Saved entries
************
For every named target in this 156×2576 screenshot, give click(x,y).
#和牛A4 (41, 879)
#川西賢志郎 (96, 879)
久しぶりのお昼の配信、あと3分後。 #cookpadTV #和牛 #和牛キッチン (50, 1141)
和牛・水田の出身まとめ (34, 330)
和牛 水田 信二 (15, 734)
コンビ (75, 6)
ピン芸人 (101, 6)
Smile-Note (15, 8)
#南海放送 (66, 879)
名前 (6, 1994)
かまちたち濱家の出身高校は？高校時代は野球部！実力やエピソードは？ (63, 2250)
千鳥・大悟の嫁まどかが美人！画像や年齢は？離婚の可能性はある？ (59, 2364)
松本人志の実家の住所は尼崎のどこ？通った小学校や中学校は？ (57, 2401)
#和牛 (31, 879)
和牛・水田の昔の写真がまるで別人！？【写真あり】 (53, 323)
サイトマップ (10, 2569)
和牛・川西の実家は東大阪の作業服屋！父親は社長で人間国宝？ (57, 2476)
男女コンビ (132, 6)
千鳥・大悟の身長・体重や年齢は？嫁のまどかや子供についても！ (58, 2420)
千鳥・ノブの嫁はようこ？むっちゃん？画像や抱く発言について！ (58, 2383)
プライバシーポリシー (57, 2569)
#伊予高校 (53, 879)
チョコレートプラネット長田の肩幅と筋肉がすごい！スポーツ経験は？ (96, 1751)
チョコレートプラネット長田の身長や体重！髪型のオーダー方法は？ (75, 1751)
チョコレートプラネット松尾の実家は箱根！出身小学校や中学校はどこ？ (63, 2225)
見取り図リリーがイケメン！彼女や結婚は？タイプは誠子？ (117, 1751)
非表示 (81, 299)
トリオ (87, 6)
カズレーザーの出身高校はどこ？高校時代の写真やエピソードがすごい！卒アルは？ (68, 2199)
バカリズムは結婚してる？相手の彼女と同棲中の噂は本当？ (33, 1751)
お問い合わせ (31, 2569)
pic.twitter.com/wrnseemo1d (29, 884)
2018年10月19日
************
What is expected: What is needed is an exact restatement of every record above.

Result for this exercise:
For every named target in this 156×2576 screenshot, give click(x,y).
#和牛A4 (41, 879)
#川西賢志郎 (96, 879)
久しぶりのお昼の配信、あと3分後。 #cookpadTV #和牛 #和牛キッチン (50, 1141)
和牛・水田の出身まとめ (34, 330)
和牛 水田 信二 (15, 734)
コンビ (75, 6)
ピン芸人 (101, 6)
Smile-Note (15, 8)
#南海放送 (66, 879)
名前 (6, 1994)
かまちたち濱家の出身高校は？高校時代は野球部！実力やエピソードは？ (63, 2250)
千鳥・大悟の嫁まどかが美人！画像や年齢は？離婚の可能性はある？ (59, 2364)
松本人志の実家の住所は尼崎のどこ？通った小学校や中学校は？ (57, 2401)
#和牛 (31, 879)
和牛・水田の昔の写真がまるで別人！？【写真あり】 (53, 323)
サイトマップ (10, 2569)
和牛・川西の実家は東大阪の作業服屋！父親は社長で人間国宝？ (57, 2476)
男女コンビ (132, 6)
千鳥・大悟の身長・体重や年齢は？嫁のまどかや子供についても！ (58, 2420)
千鳥・ノブの嫁はようこ？むっちゃん？画像や抱く発言について！ (58, 2383)
プライバシーポリシー (57, 2569)
#伊予高校 (53, 879)
チョコレートプラネット長田の肩幅と筋肉がすごい！スポーツ経験は？ (96, 1751)
チョコレートプラネット長田の身長や体重！髪型のオーダー方法は？ (75, 1751)
チョコレートプラネット松尾の実家は箱根！出身小学校や中学校はどこ？ (63, 2225)
見取り図リリーがイケメン！彼女や結婚は？タイプは誠子？ (117, 1751)
非表示 (81, 299)
トリオ (87, 6)
カズレーザーの出身高校はどこ？高校時代の写真やエピソードがすごい！卒アルは？ (68, 2199)
バカリズムは結婚してる？相手の彼女と同棲中の噂は本当？ (33, 1751)
お問い合わせ (31, 2569)
pic.twitter.com/wrnseemo1d (29, 884)
2018年10月19日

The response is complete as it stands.